The present invention relates to powder-actuated tools and, more particularly, to an improvement or attachment permitting the successful driving of relatively small-diameter washered and nonwashered fasteners from an indirect-acting tool.
Indirect-acting, powder-actuated tools adapted for driving fasteners into hard receiving materials, such as metal, masonry, concrete and the like, are well known in the art. One such tool is disclosed in U.S. Pat. No. 3,066,302. Tools of this type, while effective, suffer from a lack of versatility in that use with small-diameter fasteners, i.e. fasteners having a shank diameter appreciably smaller than the diameter of the barrel bore of the tool, requires the attachment of one or more bore-sized washers to the fastener for centering and guidance thereof during driving. Use of such washers is sometimes undesirable, however, as they may be retained on the fastener after driving, rendering impossible the flush-mounting of an item against the surface to which it is attached. Further, the use of such washers leaves the bulk of the fastener shank unsupported during the driving process. Such small, unsupported fastener shanks are subject to bending or buckling during insertion into hard receiving materials, whereby reliable installation of such fasteners may be difficult to achieve.
It is, therefore, a primary object of the present invention to provide means whereby relatively small-diameter fasteners may be reliably driven by existing indirect-acting powder-actuated tools.
It is a further object to provide means whereby such fasteners may be driven by such tools without the addition of washers or other such guiding members and with minimal recoil.

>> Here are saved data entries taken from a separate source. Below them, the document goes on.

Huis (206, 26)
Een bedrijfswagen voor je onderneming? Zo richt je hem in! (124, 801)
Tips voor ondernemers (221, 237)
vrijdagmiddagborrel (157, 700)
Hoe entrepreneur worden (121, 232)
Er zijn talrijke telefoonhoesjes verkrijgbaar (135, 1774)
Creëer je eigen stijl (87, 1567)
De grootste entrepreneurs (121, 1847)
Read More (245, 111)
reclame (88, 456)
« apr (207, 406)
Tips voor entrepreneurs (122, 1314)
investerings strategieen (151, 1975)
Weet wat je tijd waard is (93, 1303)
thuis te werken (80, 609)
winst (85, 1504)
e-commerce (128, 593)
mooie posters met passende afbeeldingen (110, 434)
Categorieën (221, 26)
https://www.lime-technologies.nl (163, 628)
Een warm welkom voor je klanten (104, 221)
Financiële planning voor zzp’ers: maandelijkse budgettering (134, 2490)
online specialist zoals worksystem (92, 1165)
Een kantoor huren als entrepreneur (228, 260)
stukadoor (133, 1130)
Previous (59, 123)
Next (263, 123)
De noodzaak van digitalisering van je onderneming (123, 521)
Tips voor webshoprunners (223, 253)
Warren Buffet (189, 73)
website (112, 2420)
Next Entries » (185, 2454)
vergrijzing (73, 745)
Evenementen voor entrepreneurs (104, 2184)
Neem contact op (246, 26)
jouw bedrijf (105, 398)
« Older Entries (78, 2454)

The above and other objects as may hereinafter appear are achieved by an adapter, carried on the muzzle end of the tool barrel and having a bore wherein is operatively disposed an adapter piston adapted for co-operation with the tool piston, the adapter being provided with means for retaining a fastener therein prior to driving thereof. More specifically, the adapter bore comprises two portions: a first portion, of a size to slidingly admit the shank of the tool piston, and a second portion, having a diameter of a size to guide and support the fastener during driving thereof. The adapter piston includes a head slidingly fitted in the first portion of the adapter bore and a shank so fitted in the second bore portion. The adapter piston is preferably spaced apart from to tool piston when both are in the driving or ready-to-fire position, whereby tool recoil is reduced.